TIRA

By definition, the LIRA book, which provides a framework for litigation interest and risk assessment, focuses on litigation.

This post describes how it can be adapted for transactional negotiation – transaction interest and risk assessment, or TIRA.

Three Elements

The LIRA framework consists of assessment of three elements:  expected court outcome, future tangible costs of proceeding in litigation, and future intangible costs of proceeding in litigation.

There are analogs for these three elements in transactions.

In a transactional setting, parties may consider a variety of alternative courses of action, including continuing with the status quo.  For example, a seller might consider several possible buyers or not selling at all.

For each plausible option (including the status quo), parties should consider the expected net profit of the alternative, the future tangible costs of pursuing the option, and future intangible costs and benefits of the option.

The amount of net profit from a commercial deal may be uncertain because of many factors such as availability and terms of financing, diligence of contracting partners, production efficiency, consumer reaction, market competition, and government actions, among others.  So a party might estimate potential net profit of each alternative using a decision tree (or the logic of a decision tree) to consider the probabilities and consequences of various contingencies.

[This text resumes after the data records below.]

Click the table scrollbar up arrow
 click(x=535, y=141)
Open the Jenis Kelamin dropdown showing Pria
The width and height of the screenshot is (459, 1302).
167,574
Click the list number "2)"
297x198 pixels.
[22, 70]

Although the tangible costs of negotiating and consummating a deal are trivial in some cases, they can be substantial in other cases.  Parties should consider these costs when they are likely to be substantial.

Parties may have major concerns about potential intangible costs and benefits of transactions, which may be extremely important to parties.  In most cases, the parties may anticipate collateral intangible benefits such as improved public image, development of business relationships, market expansion, and increased technical capabilities.  Transactions may create significant intangible risks such as organizational dysfunction or damaged reputation if the deal blows up as well as lost opportunities to pursue other transactions.

In the LIRA book, Michaela Keet, Heather Heavin, and I recommend encouraging parties to assess their situations by assigning monetary values on their intangible interests so that the parties don’t overlook or undervalue them.  This can be a useful procedure in TIRA as well as LIRA.

Setting Bottom Lines

Parties can set bottom lines by deducting the future tangible costs from the expected net profit and making adjustments based on the value of intangible interests.  For example, a party might consider a possible deal with an expected net profit of $100,000 and $10,000 of future tangible costs of negotiating and consummating the deal.  The remaining $90,000 would be adjusted by the value of future intangible interests such as $30,000 of value for improved reputation, yielding a value of $120,000.

In transactional negotiations, parties try to advance their interests and reduce their risks by negotiating to reduce and/or allocate risks.  They may negotiate about things such as contingencies, non-competition, confidentiality, licensing, allocation of tax liabilities, insurance, performance bonds, liquidated damages, and indemnity, among others.  Negotiators should consider the potential for reaching agreement about such issues and how they would affect the value of transactions.

One of the intangible interests is the level of net benefit needed to proceed with the deal – the “bottom line.”  Some parties may set a positive value for the bottom line, other parties may be satisfied if they “break even” considering all these factors, and yet others may be willing to essentially sell “below cost” or buy at a price much higher than the general market value.  Parties may be willing to enter a transaction that appears economically unreasonable because of perceived lack of preferable alternatives, time pressure, or other reasons.

In transactional negotiations, lawyers should help clients identify and value factors needed to develop a bottom line.  Sophisticated clients may take the lead in this process and lawyers help clients consider factors, especially legal risks, they may have overlooked or not considered properly.  With less sophisticated clients, lawyers take the lead by identifying key factors and helping clients identify and value their interests and then set their bottom lines.

People may change their assessments of the three elements throughout a negotiation, so they should periodically review the calculations when making decisions in negotiation.

As with dispute negotiations, bottom lines function as a trip wire to end negotiation if parties can’t reach agreement producing a minimum level of net expected benefit compared with the value of the status quo or other possible deals.

Bottom lines also are particularly relevant in “positional negotiations” in which both parties try to maximize their partisan advantage.  In those situations, parties use their bottom lines to plan and implement their negotiation strategies.  In this process, parties start with extreme opening offers and make counteroffers designed to reach an agreement more favorable than their bottom lines.

In “interest-based” and “ordinary legal” negotiations, the negotiations focus on parties’ interests or general norms (such as industry standards or going rates), respectively.  Thus, in these processes, the bottom line is important primarily as a trip wire.

Parties generally don’t use mediators to help in negotiating transactions, but parties should consider doing so if there is a substantial possibility of failing to reach a good achievable agreement or if they want help to create as much value as possible in a deal.

In both dispute and transactional negotiations, lawyers and mediators can help clients develop good strategies and make good decisions by using interest and risk assessments.

Thanks to Heather and Michaela for suggestions about this post.